Hello everyone. Today, a 72-year-old man named Mike came into my office. Mike blessed me with many gifts, a sampling of which I would like to share with you all here.

First, Mike asked how I was. I said "good, how are you?" Mike: I had a dream last night I was a muffler. And when I woke up it scared me because I was exhausted.

Mike also has an ex wife. "My Ex wife was so ugly her mom made her go trick or treating by telephone so she didn’t scare the other children."

Not just one ex wife, Mike has two ex wives. "My ex wife was so ugly I used to take her to work with me so I didn’t have to kiss her goodbye"

Mike does a lot of work for various charities. "I asked the lady at a restaurant if I could post my flyer for an event in the window. She said 'that depends, are you a non-profit?' I said 'lady I've got two ex wives, I haven't had profit in 30 years!'"

Those darn ex wives. "I’m so poor a pick pocket tried to rob me the other day and all he got was practice."

Mike actually came to my office to tell me about a basketball camp he's putting on next week. He's been playing basketball for 64 years. "I was a great athlete in high school. I was voted most valuable player by all the cheerleaders."
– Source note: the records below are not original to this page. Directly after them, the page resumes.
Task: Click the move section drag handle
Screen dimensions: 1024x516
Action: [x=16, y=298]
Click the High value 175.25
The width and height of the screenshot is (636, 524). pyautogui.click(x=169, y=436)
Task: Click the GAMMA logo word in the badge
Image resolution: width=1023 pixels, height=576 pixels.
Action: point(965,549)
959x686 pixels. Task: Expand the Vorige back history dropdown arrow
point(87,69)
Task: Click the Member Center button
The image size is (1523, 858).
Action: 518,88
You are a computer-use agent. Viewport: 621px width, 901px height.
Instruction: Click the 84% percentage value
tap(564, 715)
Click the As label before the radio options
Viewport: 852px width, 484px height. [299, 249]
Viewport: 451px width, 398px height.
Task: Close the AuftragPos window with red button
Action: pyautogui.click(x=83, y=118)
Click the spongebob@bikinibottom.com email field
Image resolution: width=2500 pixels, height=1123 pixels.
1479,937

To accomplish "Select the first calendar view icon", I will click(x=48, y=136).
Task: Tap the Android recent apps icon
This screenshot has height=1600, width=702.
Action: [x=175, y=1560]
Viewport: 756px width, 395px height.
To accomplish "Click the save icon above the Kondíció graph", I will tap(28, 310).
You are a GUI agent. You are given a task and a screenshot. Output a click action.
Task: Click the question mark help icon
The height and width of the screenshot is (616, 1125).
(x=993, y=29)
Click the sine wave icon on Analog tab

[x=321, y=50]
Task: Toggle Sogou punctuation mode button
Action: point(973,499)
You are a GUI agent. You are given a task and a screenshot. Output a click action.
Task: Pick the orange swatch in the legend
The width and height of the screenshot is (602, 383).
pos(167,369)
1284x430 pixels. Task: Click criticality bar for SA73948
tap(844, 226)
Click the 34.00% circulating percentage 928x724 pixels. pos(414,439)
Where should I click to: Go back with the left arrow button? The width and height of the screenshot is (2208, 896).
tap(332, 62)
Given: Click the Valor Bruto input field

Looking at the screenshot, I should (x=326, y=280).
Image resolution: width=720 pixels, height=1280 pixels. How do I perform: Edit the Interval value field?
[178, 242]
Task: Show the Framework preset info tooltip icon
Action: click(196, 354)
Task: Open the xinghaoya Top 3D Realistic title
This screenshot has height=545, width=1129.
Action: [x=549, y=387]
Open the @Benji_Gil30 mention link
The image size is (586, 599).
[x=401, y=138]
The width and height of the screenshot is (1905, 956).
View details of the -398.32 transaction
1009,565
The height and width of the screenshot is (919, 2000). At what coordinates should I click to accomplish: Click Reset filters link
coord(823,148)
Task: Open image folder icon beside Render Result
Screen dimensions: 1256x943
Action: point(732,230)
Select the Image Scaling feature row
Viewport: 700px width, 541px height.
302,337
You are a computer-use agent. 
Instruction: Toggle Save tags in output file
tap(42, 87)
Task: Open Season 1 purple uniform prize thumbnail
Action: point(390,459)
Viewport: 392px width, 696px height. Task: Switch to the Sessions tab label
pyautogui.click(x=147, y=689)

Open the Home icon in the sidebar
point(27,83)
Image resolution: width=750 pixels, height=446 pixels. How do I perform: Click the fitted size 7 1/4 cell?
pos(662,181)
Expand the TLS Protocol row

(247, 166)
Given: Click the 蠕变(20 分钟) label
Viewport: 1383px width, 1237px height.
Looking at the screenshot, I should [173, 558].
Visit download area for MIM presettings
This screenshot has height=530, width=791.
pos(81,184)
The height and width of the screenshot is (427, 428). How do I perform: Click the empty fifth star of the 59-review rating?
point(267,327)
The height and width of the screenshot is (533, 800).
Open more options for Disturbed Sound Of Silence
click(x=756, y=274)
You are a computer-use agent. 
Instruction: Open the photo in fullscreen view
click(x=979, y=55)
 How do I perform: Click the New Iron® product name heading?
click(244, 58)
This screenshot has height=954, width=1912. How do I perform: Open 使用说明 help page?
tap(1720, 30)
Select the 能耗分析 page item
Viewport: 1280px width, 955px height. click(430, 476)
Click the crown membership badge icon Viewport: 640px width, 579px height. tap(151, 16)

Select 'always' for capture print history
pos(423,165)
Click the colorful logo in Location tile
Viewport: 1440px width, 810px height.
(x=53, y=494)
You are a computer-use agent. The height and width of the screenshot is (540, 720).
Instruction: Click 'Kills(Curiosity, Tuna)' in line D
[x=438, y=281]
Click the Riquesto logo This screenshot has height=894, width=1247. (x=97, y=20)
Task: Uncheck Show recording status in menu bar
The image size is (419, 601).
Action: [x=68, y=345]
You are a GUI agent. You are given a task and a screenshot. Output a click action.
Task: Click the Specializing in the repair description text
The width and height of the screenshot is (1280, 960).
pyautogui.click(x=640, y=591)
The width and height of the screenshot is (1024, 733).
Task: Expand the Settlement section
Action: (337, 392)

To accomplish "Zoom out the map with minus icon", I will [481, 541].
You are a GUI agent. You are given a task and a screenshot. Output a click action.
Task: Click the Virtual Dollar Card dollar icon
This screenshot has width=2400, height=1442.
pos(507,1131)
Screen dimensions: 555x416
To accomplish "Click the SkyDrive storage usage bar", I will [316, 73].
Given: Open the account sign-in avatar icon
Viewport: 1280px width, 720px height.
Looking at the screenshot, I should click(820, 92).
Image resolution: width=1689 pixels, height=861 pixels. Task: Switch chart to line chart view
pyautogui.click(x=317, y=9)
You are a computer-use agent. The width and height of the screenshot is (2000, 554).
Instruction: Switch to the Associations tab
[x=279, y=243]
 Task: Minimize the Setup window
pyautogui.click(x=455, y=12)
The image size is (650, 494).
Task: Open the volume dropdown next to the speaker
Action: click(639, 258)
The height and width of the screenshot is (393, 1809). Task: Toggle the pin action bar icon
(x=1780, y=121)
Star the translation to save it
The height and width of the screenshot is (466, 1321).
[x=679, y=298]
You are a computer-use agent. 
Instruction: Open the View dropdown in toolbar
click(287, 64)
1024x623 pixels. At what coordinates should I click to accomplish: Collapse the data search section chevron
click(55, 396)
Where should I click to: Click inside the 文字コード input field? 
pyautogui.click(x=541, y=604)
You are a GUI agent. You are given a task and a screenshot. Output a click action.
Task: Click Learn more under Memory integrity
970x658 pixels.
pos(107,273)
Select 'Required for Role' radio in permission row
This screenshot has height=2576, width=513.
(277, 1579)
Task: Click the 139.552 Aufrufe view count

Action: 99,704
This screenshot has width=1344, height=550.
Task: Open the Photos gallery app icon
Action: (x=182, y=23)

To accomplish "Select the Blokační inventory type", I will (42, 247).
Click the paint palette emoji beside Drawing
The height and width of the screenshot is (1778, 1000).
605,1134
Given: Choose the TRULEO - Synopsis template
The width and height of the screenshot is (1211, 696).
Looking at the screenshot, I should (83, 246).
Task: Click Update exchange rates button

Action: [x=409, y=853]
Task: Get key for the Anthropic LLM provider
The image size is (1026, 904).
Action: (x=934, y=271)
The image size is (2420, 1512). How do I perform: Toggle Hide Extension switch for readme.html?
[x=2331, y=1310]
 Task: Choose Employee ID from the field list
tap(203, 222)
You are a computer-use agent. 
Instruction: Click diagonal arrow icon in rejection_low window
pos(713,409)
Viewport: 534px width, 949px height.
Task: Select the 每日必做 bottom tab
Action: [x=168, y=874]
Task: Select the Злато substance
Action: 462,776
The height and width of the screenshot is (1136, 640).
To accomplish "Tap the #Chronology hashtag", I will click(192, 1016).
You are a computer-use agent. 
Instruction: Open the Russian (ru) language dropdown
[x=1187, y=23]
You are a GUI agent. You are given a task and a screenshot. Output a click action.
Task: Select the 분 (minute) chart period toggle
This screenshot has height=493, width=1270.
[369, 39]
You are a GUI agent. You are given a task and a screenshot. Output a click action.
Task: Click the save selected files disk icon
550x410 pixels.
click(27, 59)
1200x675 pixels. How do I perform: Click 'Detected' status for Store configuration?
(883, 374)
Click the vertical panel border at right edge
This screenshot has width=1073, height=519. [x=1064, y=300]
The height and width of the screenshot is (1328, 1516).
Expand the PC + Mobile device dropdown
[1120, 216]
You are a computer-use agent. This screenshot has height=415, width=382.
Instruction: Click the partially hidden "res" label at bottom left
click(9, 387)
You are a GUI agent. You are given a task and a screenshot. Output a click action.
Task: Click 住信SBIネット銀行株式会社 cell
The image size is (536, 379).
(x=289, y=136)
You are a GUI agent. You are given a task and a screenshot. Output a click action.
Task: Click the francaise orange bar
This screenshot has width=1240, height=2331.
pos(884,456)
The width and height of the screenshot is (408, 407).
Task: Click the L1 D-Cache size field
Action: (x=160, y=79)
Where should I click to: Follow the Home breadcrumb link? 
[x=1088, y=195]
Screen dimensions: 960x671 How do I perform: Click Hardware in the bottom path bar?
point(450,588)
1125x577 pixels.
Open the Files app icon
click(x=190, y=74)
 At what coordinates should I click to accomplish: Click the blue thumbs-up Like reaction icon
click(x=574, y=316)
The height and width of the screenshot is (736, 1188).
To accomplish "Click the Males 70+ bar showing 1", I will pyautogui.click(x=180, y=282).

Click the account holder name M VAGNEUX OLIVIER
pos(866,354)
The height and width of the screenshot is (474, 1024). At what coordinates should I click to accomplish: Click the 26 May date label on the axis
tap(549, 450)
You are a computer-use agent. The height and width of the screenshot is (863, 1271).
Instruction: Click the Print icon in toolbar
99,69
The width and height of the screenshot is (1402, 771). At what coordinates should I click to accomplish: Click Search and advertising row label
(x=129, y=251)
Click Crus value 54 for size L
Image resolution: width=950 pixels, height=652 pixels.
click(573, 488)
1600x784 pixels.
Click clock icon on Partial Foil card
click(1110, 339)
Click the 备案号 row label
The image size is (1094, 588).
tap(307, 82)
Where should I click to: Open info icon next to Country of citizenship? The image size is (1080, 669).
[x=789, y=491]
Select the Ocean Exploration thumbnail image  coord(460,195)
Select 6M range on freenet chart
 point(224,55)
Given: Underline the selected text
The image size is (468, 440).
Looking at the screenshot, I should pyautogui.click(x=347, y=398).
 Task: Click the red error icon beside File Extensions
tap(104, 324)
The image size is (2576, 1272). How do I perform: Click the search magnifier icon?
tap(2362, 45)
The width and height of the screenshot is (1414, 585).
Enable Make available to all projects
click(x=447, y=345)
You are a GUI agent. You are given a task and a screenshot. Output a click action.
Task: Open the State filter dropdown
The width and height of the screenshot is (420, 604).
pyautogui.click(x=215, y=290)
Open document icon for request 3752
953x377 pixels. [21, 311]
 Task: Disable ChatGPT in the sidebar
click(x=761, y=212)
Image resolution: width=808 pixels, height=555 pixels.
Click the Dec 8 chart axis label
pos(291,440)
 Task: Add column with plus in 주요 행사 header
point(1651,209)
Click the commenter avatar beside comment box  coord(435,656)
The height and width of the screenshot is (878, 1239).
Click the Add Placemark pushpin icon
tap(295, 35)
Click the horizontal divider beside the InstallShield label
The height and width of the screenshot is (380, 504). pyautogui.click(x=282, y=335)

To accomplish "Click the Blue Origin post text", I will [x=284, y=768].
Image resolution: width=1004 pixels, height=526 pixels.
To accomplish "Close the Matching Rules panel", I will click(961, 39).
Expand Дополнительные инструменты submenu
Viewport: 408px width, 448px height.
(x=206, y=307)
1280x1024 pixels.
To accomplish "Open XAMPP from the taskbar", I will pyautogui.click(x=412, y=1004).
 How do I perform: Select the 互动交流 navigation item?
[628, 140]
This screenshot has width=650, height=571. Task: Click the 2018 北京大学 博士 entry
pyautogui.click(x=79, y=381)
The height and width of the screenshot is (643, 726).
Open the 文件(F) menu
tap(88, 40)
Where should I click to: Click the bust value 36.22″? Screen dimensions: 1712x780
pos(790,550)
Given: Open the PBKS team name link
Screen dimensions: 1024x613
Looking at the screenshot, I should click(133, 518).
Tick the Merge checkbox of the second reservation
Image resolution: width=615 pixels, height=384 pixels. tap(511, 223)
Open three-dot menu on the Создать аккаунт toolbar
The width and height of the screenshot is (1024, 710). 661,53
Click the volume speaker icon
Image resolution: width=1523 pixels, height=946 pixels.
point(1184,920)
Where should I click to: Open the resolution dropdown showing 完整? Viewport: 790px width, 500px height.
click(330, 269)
There was one girl though who got away. "There was a girl who lived down the street and I used to call her all the time and say 'Sarah, can I come over?' and she'd say no. So one day she called & said β€œMike, come over, nobody's home.” So I went to her house and she was right, there wasn’t anybody there."

That girl may be why he didn't play baseball. "I played football, basketball and track. Someone asked me 'Mike, why didn't you play baseball?' I said 'because I was already so good at striking out!'"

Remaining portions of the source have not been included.